Pakistan is the biggest beneficiary of the European Union Generalized scheme of preferences plus (GSP+) since January 2014 and had received a duty-free treatment of more than 85 percent of its exports- most of which are textiles- to the EU, the second largest trading partner. This has led to massive economic benefits, export to the EU increased 108 percent between 2014-2022 to EUR9.0 billion, which underpins millions in labor-intensive industries. But GSP+ conditionality demands the ratification and successful observance of 27 fundamental international human rights, labor rights, environmental protection, and good governance conventions, which is a dramatic paradox: economic gains with a continued lack of compliance.

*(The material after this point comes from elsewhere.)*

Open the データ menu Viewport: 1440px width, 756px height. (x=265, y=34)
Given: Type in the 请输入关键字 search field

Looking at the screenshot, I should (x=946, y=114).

The paper examines a GSP+ path of Pakistan (2014-2024) and notes that the country ratified all 27 conventions, with deep-rooted weaknesses in their implementation. Among the major human rights issues, the forced disappearance as a problem (2,270 cases pending as of 2025), extrajudicial killings, torture, arbitrary detainments, and impunity are the priority of EU monitoring missions. Violence of labor rights continues in the textile industry, involving bonded labor, child labor and limitations on unions despite the ILO conventions. Freedom of expression has been censored through PECA laws (225 cases in 2023), and minority protection is worsened by force conversion and violence. EU biennial reports, such as the Fourth GSP Assessment (2023) observe improvement in women rights, transgender rights and environment but worry of deteriorating human rights in 2024 despite elections that were harshly limited by restrictions. The paper finds that conditional trade cannot succeed without political intent, with the suggestion that independent accountability, stakeholder participation and transparency of data need to be supported in order to ensure the trade benefits are consistent across sustainable governance.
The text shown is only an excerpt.